#### Task material
+-------+

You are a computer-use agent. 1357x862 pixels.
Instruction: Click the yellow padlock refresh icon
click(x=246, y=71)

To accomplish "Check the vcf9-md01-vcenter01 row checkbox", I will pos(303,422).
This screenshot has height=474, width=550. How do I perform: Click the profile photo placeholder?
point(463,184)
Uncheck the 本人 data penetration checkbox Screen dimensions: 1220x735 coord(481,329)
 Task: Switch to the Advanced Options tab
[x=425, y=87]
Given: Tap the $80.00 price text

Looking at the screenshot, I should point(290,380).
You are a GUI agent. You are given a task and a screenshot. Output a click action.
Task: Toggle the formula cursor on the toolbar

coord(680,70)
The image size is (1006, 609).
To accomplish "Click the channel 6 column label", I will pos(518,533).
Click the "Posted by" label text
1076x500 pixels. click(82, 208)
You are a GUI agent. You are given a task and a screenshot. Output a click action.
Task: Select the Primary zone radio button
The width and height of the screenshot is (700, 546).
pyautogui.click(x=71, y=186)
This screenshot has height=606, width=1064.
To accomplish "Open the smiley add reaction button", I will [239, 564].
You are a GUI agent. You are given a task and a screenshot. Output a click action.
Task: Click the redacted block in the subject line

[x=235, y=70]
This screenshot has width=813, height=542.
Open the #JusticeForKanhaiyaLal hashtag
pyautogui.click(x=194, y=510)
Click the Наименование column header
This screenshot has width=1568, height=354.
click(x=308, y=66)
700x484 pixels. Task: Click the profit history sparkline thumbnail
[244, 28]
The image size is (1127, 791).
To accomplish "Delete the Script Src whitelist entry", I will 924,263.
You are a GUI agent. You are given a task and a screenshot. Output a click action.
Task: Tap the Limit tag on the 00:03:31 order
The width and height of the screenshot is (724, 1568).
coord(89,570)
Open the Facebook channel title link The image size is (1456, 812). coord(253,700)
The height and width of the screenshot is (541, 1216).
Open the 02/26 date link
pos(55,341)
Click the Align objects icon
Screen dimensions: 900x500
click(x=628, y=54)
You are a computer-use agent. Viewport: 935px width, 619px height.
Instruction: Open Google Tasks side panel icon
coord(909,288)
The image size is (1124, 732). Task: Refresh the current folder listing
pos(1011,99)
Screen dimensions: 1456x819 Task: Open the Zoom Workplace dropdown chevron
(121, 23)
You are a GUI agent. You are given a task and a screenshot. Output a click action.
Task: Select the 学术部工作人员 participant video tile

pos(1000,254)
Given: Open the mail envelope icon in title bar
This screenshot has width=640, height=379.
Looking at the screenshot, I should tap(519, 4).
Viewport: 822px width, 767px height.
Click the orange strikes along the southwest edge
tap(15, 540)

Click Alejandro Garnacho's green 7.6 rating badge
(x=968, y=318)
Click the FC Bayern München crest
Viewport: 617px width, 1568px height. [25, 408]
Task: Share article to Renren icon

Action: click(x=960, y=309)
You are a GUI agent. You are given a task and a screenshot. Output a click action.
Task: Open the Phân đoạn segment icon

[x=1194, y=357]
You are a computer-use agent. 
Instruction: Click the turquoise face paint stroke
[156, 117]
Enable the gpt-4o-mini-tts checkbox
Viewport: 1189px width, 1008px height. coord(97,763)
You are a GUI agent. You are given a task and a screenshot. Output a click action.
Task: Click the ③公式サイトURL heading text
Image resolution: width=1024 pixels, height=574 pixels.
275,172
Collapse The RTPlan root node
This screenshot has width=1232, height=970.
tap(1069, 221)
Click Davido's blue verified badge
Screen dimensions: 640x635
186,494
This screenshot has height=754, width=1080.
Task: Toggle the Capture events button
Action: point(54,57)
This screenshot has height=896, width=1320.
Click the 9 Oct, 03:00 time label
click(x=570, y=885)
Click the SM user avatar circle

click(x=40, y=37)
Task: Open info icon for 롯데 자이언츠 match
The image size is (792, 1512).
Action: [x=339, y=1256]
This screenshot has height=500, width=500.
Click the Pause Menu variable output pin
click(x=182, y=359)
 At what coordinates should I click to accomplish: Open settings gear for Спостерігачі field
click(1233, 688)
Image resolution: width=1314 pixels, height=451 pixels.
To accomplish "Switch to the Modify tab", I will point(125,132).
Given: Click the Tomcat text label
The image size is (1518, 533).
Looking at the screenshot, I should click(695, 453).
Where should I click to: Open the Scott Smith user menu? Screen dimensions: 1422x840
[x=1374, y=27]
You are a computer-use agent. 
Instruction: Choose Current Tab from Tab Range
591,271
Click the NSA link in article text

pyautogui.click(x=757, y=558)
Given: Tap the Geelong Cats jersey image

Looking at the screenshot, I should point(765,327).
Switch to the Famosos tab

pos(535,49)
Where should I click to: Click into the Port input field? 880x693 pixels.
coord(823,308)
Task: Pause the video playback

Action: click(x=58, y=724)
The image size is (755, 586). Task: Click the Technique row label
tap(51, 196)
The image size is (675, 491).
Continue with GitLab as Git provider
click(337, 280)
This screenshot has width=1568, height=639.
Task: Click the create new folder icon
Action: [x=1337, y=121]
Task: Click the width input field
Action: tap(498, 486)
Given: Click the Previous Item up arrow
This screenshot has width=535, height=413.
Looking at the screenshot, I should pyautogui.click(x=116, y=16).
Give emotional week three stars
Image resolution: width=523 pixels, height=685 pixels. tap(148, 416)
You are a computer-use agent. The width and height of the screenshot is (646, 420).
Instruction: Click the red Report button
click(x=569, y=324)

+-------+

#### Work instruction
Could you copy every line from the records that mentions the word "title"?

#### Answer to this exercise
Open the Facebook channel title link The image size is (1456, 812). coord(253,700)
Given: Open the mail envelope icon in title bar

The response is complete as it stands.